Until this discovery magnetic reconnection was only thought to have occurred in the magnetosphere which surrounds the Earth but now thanks to MMS’s instruments magnetic reconnection has been observed in the larger magnetosheath and on much smaller scales.
MMS uses four identical spacecraft flying in a pyramid formation to study magnetic reconnection around Earth in three dimensions. Because the spacecraft fly incredibly close together — at an average separation of just four-and-a-half miles, they hold the record for closest separation of any multi-spacecraft formation — they are able to observe phenomena no one has seen before. Furthermore, MMS’s instruments are designed to capture data at speeds a hundred times faster than previous missions.

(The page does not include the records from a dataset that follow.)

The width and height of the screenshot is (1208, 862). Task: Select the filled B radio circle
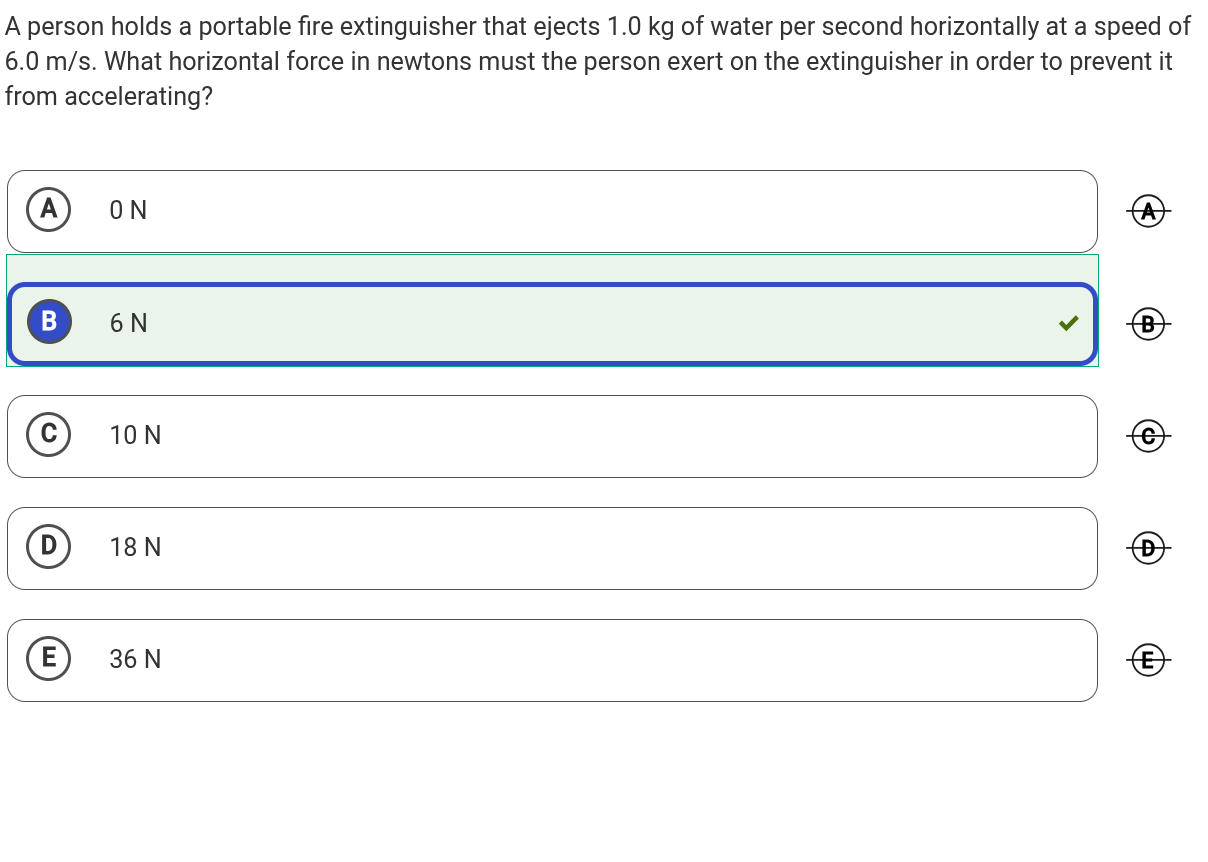pos(49,322)
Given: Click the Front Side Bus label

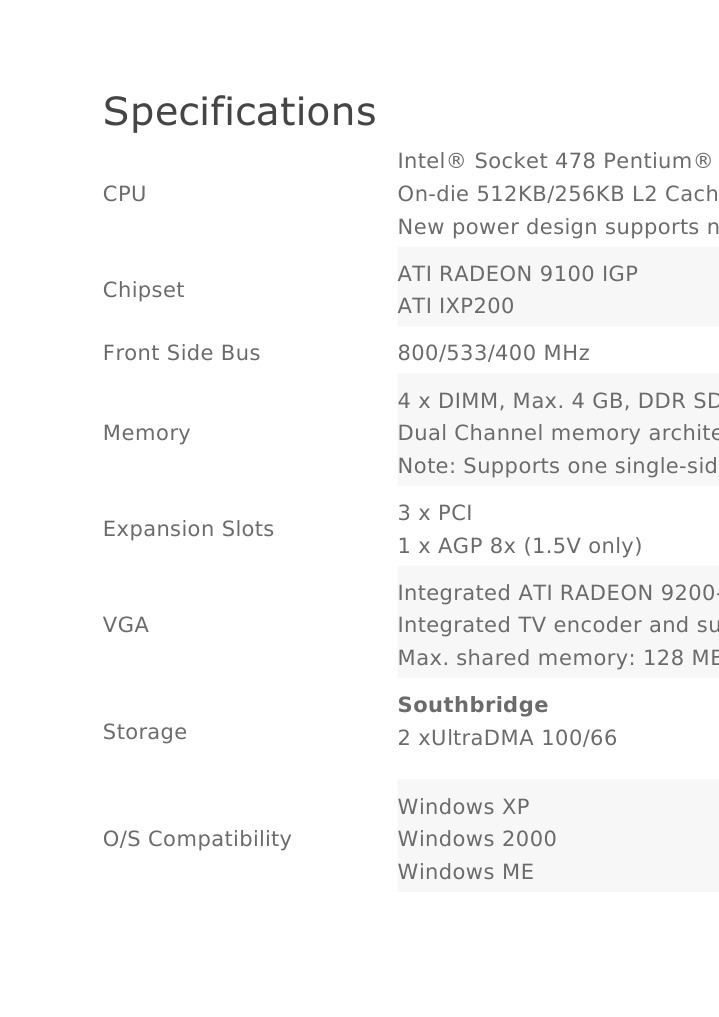Looking at the screenshot, I should click(181, 353).
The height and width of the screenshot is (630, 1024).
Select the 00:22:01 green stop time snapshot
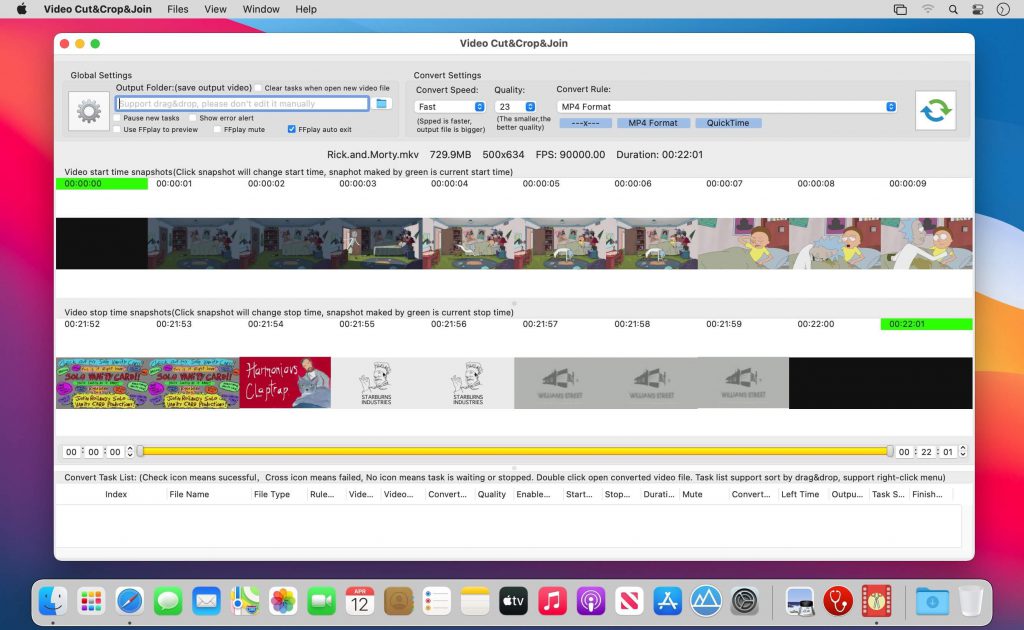coord(925,324)
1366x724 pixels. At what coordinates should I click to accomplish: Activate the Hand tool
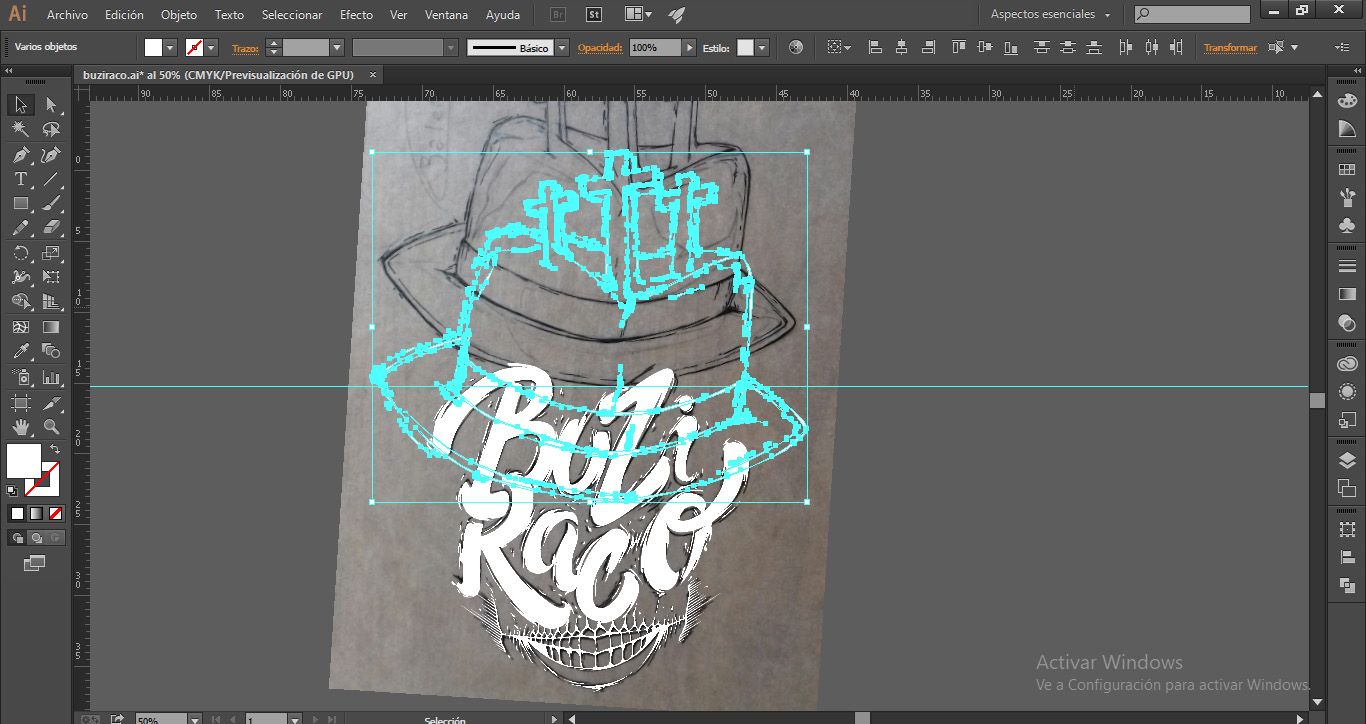(20, 427)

Even though the instruments aboard MMS are incredibly fast, they are still too slow to capture turbulent reconnection in action, which requires observing narrow layers of fast-moving particles hurled by the recoiling field lines. Compared to standard reconnection, in which broad jets of ions stream out from the site of reconnection, turbulent reconnection ejects narrow jets of electrons only a couple miles wide.
“The smoking gun evidence is to measure oppositely directed electron jets at the same time, and the four MMS spacecraft were lucky to corner the reconnection site and detect both jets”, said Jonathan Eastwood, a lecturer at Imperial College, London, and a co-author of the paper.

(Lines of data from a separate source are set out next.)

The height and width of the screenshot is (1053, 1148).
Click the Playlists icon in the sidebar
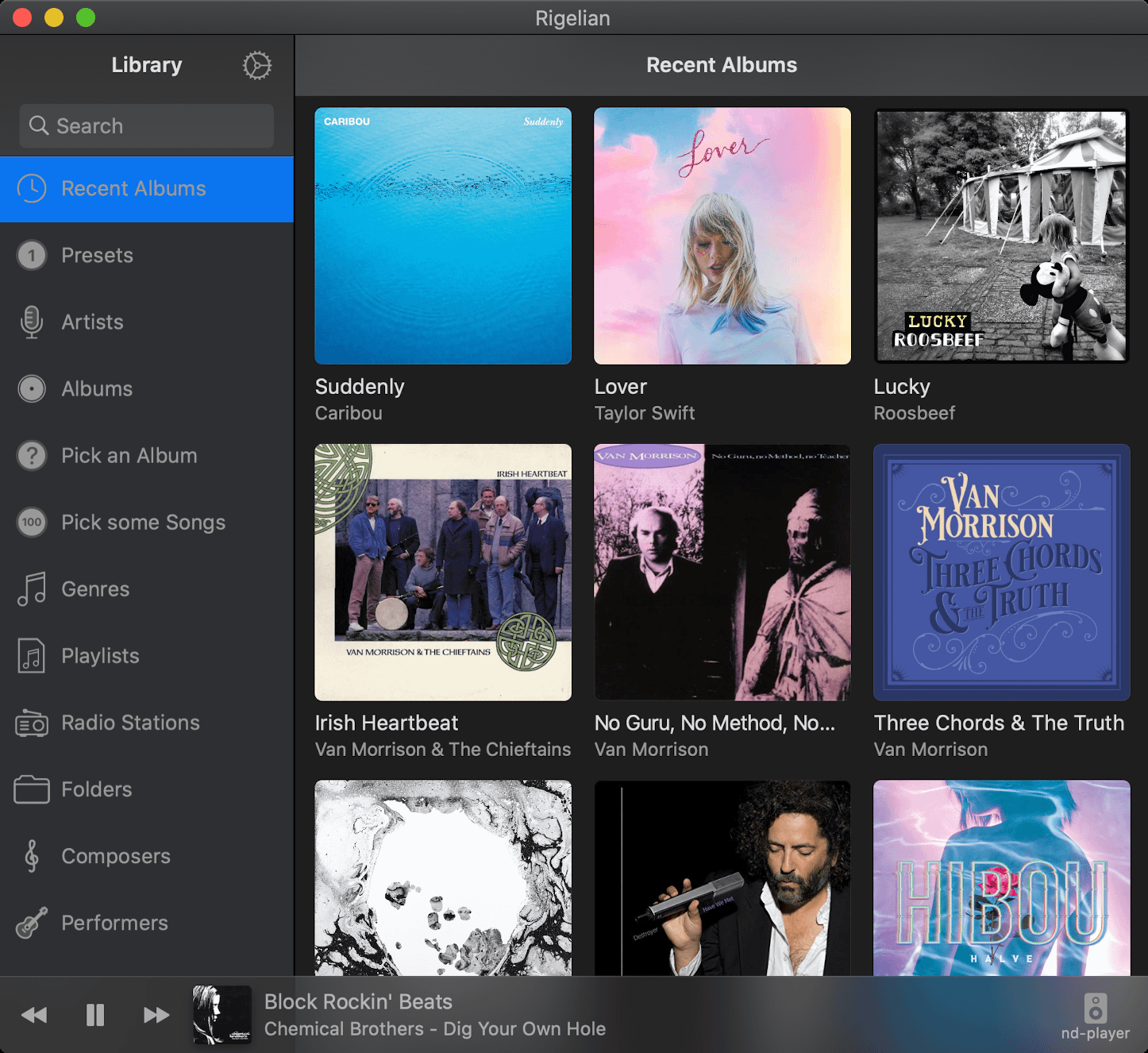tap(31, 656)
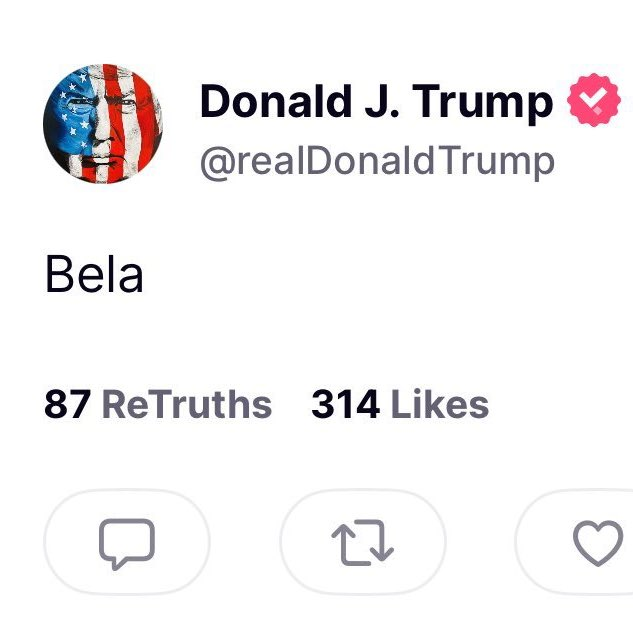Image resolution: width=633 pixels, height=633 pixels.
Task: Toggle ReTruth on the Bela post
Action: click(362, 545)
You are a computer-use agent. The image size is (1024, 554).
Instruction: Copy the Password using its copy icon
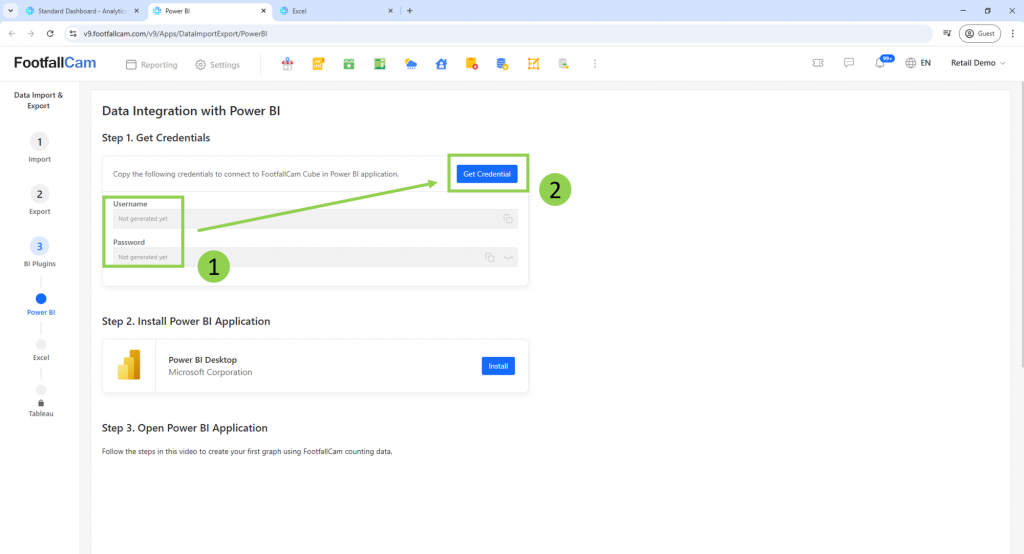(x=490, y=257)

Crucially, MMS scientists were able to leverage the design of one instrument, the Fast Plasma Investigation, to create a technique to interpolate the data — essentially allowing them to read between the lines and gather extra data points — in order to resolve the jets.
“The key event of the paper happens in only 45 milliseconds. This would be one data point with the basic data,” said Amy Rager, a graduate student at NASA’s Goddard Space Flight Center in Greenbelt, Maryland, and the scientist who developed the technique. “But instead we can get six to seven data points in that region with this method, allowing us to understand what is happening.”
With the new method, the MMS scientists are hopeful they can comb back through existing datasets to find more of these events, and potentially other unexpected discoveries as well.